Friedfeld recalled the incident in the The Hoya, the student newspaper of Georgetown University:
Not once did I consider our attackers to be “bad people.” I trust that they weren’t trying to hurt me. In fact, if they knew me, I bet they’d think I was okay. They wanted my stuff, not me. While I don’t know what exactly they needed the money for, I do know that I’ve never once had to think about going out on a Saturday night to mug people. I had never before seen a gun, let alone known where to get one. The fact that these two kids, who appeared younger than I, have even had to entertain these questions suggests their universes are light years away from mine.
...Who am I to stand from my perch of privilege, surrounded by million-dollar homes and paying for a $60,000 education, to condemn these young men as “thugs?” It’s precisely this kind of “otherization” that fuels the problem.
...When we play along with a system that fuels this kind of desperation, we can’t be surprised when we’re touched by it. Maybe these two kids are caught, and this recent crime wave dies down, but it will return because the demand is still there, and the supply is still here. We have a lot, and plenty of opportunities to make even more. They have very little, and few opportunities to make ends meet.

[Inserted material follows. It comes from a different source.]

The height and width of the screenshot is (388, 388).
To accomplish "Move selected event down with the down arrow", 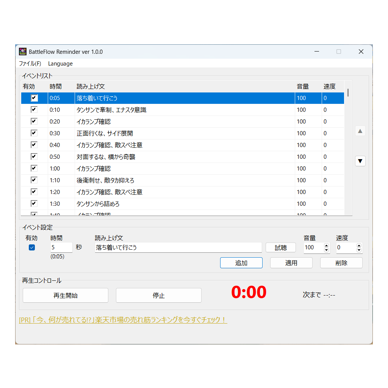I will click(360, 161).
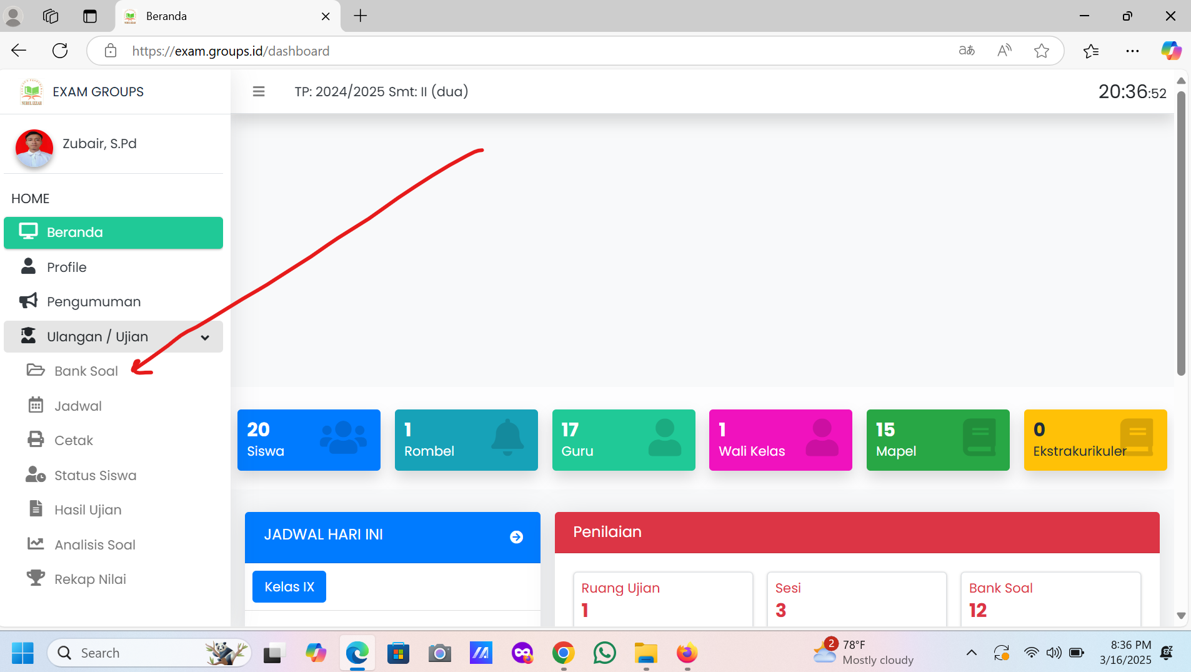Select the Cetak printer icon
Image resolution: width=1191 pixels, height=672 pixels.
pos(36,440)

According to the Washington City Paper, the nation's capital ranks fourth among major American cities in income inequality per a study by the D.C. Fiscal Policy Institute.
The D.C. Fiscal Policy Institute also found that the wealthiest five percent in Washington D.C. earn 50 times the income of the poorest 20 percent.
Washington D.C. Mayor Vince Gray signed a bill earlier this year that will raise the city's minimum wage from $8.25 an hour to $11.50 in 2016.